> To be done: Rewrite the lines from the first one through the line with "Click the Replace", replacing "Image resolution" with "Screen resolution" and keeping everything else unchanged.

— START OF Information provided —

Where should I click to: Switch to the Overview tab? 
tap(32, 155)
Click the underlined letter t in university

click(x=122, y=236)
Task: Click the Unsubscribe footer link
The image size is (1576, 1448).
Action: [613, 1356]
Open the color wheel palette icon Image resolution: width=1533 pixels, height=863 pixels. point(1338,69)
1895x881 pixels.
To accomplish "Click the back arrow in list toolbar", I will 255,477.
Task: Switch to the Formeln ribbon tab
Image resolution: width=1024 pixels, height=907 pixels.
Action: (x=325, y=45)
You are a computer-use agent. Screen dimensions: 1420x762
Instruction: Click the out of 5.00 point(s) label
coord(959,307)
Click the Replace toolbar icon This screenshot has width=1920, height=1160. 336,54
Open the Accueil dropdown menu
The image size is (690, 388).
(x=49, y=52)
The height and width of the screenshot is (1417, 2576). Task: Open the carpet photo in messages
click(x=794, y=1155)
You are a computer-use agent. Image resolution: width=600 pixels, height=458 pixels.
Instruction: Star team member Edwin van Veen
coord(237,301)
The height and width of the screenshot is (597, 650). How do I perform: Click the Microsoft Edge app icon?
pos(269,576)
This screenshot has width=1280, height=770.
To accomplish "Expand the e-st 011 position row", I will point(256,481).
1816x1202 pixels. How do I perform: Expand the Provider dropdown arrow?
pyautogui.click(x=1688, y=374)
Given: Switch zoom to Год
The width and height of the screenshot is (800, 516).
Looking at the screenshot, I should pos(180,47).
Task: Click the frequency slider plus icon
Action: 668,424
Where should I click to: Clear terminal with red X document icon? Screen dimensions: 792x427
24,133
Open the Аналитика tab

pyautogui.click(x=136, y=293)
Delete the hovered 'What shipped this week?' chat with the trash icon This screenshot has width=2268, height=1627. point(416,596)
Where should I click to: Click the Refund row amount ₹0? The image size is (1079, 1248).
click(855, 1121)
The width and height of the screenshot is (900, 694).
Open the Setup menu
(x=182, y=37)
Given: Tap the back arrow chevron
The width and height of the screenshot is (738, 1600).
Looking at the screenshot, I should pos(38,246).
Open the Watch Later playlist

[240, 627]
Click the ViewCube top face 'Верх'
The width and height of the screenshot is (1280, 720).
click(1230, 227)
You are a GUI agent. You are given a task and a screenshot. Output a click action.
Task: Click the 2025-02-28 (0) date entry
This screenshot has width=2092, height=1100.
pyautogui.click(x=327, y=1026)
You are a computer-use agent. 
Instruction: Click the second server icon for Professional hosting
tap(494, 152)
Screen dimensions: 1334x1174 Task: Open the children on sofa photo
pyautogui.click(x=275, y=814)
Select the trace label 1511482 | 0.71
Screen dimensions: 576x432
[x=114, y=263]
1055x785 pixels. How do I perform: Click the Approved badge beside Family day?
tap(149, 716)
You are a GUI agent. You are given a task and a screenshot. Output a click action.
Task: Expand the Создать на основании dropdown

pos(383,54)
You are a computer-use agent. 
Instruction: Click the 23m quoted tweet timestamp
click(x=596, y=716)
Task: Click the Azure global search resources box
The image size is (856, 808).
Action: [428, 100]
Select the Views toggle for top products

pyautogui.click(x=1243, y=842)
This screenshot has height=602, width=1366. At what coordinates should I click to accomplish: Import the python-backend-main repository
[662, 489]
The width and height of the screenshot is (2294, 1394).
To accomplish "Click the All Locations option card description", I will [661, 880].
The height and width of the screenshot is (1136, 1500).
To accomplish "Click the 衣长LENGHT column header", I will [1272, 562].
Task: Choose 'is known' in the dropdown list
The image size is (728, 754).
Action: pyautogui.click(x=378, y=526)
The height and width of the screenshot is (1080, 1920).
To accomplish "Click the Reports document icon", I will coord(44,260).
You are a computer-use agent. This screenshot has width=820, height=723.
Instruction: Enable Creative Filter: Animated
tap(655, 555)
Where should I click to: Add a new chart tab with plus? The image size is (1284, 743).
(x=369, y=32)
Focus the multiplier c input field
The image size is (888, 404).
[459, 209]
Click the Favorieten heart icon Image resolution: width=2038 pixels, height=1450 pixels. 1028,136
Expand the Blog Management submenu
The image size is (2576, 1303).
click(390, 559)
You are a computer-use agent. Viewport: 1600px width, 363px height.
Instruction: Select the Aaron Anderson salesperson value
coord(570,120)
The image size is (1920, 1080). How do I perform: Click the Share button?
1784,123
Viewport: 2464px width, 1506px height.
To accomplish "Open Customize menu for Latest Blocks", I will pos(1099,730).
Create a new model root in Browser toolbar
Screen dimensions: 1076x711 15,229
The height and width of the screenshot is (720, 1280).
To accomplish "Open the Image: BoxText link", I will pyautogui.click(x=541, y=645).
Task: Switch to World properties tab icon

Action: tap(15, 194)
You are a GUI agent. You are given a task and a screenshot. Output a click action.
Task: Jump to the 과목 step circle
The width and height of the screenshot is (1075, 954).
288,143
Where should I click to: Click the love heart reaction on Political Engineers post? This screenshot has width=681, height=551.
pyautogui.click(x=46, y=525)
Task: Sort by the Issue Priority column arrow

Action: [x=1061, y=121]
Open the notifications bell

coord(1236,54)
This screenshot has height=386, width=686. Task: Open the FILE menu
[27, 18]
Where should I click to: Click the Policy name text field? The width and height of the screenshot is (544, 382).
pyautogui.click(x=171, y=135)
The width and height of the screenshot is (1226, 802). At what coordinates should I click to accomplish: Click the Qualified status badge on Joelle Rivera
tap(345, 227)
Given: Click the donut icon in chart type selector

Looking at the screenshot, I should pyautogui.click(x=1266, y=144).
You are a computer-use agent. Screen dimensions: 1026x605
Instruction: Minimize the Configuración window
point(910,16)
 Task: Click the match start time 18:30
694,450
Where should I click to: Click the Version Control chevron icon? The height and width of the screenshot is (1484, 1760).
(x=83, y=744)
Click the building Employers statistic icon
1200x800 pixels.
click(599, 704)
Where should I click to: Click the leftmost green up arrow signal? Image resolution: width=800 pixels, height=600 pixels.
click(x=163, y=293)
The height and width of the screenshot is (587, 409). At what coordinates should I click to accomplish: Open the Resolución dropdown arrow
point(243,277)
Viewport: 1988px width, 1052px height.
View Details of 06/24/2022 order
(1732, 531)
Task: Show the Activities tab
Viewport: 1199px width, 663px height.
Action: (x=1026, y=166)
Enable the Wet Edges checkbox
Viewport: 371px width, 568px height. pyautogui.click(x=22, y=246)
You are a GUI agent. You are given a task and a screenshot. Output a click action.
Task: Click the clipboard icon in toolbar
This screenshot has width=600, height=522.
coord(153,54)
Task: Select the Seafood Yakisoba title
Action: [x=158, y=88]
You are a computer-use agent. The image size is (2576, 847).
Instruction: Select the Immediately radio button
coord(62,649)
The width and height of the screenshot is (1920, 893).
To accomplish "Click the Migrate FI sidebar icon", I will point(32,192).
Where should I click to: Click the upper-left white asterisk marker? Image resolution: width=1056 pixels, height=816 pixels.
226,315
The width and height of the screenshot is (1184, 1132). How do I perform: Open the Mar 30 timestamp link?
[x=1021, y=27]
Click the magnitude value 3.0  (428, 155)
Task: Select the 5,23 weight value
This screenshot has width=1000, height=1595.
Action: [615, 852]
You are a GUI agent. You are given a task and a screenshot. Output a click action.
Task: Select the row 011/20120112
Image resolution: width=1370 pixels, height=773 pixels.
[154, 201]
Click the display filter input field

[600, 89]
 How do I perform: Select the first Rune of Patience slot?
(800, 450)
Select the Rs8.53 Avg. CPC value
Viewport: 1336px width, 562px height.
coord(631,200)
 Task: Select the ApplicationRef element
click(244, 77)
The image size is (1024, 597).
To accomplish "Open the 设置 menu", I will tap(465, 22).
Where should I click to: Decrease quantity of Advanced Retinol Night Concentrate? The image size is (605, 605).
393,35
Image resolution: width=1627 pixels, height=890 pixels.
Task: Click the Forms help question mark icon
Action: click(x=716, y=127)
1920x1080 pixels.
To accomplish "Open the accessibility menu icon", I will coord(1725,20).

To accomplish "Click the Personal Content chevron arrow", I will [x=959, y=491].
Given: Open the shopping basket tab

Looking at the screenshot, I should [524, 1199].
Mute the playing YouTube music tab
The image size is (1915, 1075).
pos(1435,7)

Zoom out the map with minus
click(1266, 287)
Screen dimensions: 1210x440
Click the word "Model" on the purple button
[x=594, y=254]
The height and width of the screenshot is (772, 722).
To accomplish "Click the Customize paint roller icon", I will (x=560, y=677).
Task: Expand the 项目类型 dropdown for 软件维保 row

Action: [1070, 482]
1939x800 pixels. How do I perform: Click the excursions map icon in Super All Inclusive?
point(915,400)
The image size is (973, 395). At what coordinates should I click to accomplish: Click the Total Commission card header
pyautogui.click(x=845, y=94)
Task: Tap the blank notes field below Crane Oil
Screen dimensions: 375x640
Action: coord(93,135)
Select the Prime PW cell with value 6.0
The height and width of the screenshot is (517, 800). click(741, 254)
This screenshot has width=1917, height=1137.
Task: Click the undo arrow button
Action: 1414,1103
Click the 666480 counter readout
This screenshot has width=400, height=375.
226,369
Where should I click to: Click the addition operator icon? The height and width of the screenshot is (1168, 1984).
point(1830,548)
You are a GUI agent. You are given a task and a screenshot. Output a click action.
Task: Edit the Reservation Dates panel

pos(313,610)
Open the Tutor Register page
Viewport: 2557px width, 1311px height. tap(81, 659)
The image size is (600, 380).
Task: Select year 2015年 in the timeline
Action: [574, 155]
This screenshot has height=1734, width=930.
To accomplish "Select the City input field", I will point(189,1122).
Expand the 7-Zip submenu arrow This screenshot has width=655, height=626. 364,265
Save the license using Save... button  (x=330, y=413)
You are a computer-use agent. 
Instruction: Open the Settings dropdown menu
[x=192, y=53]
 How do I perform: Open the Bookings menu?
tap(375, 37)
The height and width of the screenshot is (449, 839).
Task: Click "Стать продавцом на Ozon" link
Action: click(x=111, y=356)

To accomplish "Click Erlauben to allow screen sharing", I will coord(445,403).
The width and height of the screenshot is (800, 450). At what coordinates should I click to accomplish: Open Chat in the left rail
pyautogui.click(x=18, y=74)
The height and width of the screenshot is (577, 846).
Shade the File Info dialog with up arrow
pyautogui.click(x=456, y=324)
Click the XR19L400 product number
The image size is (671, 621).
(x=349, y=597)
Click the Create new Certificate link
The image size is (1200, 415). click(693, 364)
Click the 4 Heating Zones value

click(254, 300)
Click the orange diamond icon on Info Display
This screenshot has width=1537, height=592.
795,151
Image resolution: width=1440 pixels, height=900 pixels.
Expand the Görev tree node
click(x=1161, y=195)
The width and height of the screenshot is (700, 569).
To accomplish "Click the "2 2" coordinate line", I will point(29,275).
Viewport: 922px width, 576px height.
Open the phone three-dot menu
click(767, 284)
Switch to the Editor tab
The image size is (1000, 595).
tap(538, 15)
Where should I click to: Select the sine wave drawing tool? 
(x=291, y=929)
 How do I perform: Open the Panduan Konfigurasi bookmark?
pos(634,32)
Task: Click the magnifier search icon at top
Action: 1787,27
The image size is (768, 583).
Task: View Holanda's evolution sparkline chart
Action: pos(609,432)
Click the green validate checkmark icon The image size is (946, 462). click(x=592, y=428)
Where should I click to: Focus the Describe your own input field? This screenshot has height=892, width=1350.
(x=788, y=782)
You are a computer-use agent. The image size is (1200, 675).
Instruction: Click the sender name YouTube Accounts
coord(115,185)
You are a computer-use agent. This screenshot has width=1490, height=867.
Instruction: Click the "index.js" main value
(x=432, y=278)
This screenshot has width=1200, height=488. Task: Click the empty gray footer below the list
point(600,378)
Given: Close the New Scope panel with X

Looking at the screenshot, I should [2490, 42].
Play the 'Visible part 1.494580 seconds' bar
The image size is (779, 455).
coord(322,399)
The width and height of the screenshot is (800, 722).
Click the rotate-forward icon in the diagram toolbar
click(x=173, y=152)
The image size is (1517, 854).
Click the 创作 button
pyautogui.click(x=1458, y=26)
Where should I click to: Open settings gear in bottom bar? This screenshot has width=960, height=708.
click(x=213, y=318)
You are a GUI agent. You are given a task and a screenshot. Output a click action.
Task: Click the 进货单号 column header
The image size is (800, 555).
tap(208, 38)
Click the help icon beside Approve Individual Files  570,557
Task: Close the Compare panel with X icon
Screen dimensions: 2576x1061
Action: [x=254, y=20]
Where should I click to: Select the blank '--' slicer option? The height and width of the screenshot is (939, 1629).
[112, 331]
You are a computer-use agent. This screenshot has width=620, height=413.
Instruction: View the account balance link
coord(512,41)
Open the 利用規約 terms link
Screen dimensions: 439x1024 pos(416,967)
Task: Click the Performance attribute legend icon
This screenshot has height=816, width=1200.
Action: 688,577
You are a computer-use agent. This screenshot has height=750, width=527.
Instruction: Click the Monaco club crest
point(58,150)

— END OF Information provided —

> Completed exercise:
Where should I click to: Switch to the Overview tab? 
tap(32, 155)
Click the underlined letter t in university

click(x=122, y=236)
Task: Click the Unsubscribe footer link
The image size is (1576, 1448).
Action: [613, 1356]
Open the color wheel palette icon Screen resolution: width=1533 pixels, height=863 pixels. point(1338,69)
1895x881 pixels.
To accomplish "Click the back arrow in list toolbar", I will 255,477.
Task: Switch to the Formeln ribbon tab
Screen resolution: width=1024 pixels, height=907 pixels.
Action: (x=325, y=45)
You are a computer-use agent. Screen dimensions: 1420x762
Instruction: Click the out of 5.00 point(s) label
coord(959,307)
Click the Replace toolbar icon This screenshot has width=1920, height=1160. 336,54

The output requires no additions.